In the records, from the line containing "Task: Click the Votes column sort arrow" up to and including the line containing "Action: pyautogui.click(x=186, y=463)", change "Undo" to "Redo" and reproduce only those lines, with everything else unchanged.

Data for processing:
====
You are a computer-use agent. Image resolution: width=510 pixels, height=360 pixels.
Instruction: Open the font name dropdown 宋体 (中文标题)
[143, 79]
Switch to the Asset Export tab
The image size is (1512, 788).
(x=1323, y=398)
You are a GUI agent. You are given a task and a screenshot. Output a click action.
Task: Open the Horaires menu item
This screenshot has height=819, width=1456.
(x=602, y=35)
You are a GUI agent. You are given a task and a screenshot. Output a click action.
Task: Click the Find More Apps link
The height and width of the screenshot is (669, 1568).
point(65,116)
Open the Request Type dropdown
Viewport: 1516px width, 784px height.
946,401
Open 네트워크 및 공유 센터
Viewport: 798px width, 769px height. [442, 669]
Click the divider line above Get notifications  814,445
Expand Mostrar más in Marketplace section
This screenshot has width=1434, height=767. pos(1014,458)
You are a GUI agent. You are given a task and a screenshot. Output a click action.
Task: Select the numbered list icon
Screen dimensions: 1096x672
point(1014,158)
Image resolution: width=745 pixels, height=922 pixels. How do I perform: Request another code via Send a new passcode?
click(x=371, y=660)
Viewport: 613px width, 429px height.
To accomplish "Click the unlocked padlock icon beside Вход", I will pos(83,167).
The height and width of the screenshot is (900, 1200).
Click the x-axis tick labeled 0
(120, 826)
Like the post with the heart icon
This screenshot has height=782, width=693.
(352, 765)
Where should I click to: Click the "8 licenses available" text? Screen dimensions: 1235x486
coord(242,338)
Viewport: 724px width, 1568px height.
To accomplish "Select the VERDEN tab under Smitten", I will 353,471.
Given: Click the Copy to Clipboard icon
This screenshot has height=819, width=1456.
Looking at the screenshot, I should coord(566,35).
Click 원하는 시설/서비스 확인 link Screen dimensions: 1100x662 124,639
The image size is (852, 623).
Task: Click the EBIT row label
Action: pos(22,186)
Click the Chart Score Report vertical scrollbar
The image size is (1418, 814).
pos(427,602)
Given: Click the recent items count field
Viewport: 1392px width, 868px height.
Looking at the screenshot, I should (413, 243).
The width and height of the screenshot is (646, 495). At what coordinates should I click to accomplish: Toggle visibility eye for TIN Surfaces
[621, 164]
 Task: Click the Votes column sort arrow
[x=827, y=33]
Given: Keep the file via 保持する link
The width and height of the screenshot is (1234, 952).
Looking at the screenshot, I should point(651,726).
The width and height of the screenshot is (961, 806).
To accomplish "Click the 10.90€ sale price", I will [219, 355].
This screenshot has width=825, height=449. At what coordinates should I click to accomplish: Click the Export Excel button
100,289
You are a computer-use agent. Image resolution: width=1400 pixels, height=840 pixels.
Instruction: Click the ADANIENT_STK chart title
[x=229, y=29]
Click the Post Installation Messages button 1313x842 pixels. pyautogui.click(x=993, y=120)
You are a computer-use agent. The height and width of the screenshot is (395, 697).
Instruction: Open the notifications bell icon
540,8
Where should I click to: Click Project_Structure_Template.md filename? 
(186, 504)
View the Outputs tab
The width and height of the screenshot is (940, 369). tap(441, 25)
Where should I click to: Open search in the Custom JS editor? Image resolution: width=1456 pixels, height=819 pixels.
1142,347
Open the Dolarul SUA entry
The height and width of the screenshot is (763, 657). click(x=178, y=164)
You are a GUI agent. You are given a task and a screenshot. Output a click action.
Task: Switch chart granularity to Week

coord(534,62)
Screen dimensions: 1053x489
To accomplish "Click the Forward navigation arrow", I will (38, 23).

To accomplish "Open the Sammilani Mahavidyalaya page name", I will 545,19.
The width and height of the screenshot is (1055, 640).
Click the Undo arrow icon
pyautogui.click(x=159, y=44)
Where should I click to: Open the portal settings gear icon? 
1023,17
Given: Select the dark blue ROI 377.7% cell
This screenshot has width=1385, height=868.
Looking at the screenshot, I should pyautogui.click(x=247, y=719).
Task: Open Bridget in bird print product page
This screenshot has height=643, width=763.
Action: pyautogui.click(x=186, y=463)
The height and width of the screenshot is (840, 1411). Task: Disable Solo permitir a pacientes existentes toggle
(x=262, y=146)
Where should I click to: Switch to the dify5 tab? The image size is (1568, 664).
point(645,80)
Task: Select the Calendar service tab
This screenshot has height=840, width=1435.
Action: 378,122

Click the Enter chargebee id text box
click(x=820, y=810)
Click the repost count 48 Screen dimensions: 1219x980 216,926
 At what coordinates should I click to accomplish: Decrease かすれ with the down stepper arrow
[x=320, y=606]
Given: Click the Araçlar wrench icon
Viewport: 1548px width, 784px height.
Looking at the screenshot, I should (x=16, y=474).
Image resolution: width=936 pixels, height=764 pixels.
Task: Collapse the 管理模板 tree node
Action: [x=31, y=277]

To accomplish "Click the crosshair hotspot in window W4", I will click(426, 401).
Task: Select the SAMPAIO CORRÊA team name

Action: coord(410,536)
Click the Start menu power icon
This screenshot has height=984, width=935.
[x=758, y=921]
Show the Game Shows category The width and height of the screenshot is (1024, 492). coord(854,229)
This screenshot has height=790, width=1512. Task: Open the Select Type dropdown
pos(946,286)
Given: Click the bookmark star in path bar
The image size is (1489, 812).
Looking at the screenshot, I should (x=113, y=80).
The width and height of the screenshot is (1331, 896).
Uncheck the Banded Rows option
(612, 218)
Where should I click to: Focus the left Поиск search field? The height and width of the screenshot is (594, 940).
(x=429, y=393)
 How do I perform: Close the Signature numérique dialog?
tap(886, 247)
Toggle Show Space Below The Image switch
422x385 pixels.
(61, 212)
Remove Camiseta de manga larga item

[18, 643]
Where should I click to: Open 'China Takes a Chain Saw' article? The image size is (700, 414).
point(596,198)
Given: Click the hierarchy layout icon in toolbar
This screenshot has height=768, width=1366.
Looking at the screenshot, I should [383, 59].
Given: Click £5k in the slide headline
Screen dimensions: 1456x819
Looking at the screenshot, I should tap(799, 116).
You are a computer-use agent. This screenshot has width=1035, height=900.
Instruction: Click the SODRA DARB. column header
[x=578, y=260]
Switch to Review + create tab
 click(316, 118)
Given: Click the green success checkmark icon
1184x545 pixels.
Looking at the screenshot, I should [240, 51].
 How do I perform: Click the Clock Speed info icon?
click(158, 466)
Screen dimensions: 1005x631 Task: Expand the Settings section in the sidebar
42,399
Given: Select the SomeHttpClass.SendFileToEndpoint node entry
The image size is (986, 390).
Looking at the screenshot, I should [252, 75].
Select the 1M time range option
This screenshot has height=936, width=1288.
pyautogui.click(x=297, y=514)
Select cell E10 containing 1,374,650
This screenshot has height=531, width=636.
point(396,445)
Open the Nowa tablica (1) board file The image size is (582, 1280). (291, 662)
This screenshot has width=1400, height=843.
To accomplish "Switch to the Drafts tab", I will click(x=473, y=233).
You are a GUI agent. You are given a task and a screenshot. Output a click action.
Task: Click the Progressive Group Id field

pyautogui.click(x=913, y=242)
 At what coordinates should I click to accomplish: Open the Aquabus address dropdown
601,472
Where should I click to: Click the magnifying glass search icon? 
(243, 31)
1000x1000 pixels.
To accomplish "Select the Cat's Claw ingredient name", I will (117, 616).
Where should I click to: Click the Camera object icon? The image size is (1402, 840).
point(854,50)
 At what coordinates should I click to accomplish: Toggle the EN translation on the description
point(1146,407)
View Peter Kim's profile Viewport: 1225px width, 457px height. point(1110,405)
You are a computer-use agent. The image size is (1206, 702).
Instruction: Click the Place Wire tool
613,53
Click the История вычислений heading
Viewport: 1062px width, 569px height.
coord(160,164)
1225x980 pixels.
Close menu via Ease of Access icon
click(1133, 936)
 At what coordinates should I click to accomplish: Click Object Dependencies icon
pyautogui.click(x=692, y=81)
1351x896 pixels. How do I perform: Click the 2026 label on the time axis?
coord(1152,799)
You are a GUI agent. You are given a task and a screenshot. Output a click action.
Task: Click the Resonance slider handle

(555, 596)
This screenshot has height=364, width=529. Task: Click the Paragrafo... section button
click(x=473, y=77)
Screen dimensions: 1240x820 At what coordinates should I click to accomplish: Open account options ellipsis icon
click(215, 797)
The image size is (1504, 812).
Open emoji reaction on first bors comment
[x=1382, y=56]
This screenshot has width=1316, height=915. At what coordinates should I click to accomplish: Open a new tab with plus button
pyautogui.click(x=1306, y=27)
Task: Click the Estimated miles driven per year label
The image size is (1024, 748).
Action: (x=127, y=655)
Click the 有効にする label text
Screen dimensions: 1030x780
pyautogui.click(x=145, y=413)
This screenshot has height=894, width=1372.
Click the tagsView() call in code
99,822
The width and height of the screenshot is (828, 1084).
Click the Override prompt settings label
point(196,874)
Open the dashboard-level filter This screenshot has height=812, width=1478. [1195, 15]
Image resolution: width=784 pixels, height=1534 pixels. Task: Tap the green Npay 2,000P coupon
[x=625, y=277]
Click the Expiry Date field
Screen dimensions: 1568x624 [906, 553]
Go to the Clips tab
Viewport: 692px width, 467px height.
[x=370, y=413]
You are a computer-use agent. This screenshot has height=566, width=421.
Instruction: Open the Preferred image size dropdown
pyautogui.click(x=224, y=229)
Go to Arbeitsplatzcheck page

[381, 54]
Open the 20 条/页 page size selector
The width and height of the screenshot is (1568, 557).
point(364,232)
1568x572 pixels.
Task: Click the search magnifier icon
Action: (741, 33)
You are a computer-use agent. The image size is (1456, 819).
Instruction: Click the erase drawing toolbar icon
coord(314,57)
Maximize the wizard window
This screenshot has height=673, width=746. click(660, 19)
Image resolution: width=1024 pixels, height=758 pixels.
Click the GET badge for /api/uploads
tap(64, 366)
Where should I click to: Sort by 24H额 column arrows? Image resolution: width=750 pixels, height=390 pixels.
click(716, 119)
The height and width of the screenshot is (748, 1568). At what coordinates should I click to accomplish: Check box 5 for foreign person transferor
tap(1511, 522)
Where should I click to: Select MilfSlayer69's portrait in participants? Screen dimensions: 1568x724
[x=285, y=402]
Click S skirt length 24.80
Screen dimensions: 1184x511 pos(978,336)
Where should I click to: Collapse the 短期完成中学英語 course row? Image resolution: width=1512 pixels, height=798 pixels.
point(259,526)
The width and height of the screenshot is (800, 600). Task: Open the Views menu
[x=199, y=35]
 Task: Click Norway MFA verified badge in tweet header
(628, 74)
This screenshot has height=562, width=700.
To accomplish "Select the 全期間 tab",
====
Answer below:
 Task: Click the Votes column sort arrow
[x=827, y=33]
Given: Keep the file via 保持する link
The width and height of the screenshot is (1234, 952).
Looking at the screenshot, I should point(651,726).
The width and height of the screenshot is (961, 806).
To accomplish "Click the 10.90€ sale price", I will [219, 355].
This screenshot has width=825, height=449. At what coordinates should I click to accomplish: Click the Export Excel button
100,289
You are a computer-use agent. Image resolution: width=1400 pixels, height=840 pixels.
Instruction: Click the ADANIENT_STK chart title
[x=229, y=29]
Click the Post Installation Messages button 1313x842 pixels. pyautogui.click(x=993, y=120)
You are a computer-use agent. The height and width of the screenshot is (395, 697).
Instruction: Open the notifications bell icon
540,8
Where should I click to: Click Project_Structure_Template.md filename? 
(186, 504)
View the Outputs tab
The width and height of the screenshot is (940, 369). tap(441, 25)
Where should I click to: Open search in the Custom JS editor? Image resolution: width=1456 pixels, height=819 pixels.
1142,347
Open the Dolarul SUA entry
The height and width of the screenshot is (763, 657). click(x=178, y=164)
You are a GUI agent. You are given a task and a screenshot. Output a click action.
Task: Switch chart granularity to Week

coord(534,62)
Screen dimensions: 1053x489
To accomplish "Click the Forward navigation arrow", I will (38, 23).

To accomplish "Open the Sammilani Mahavidyalaya page name", I will 545,19.
The width and height of the screenshot is (1055, 640).
Click the Redo arrow icon
pyautogui.click(x=159, y=44)
Where should I click to: Open the portal settings gear icon? 
1023,17
Given: Select the dark blue ROI 377.7% cell
This screenshot has width=1385, height=868.
Looking at the screenshot, I should pyautogui.click(x=247, y=719).
Task: Open Bridget in bird print product page
This screenshot has height=643, width=763.
Action: pyautogui.click(x=186, y=463)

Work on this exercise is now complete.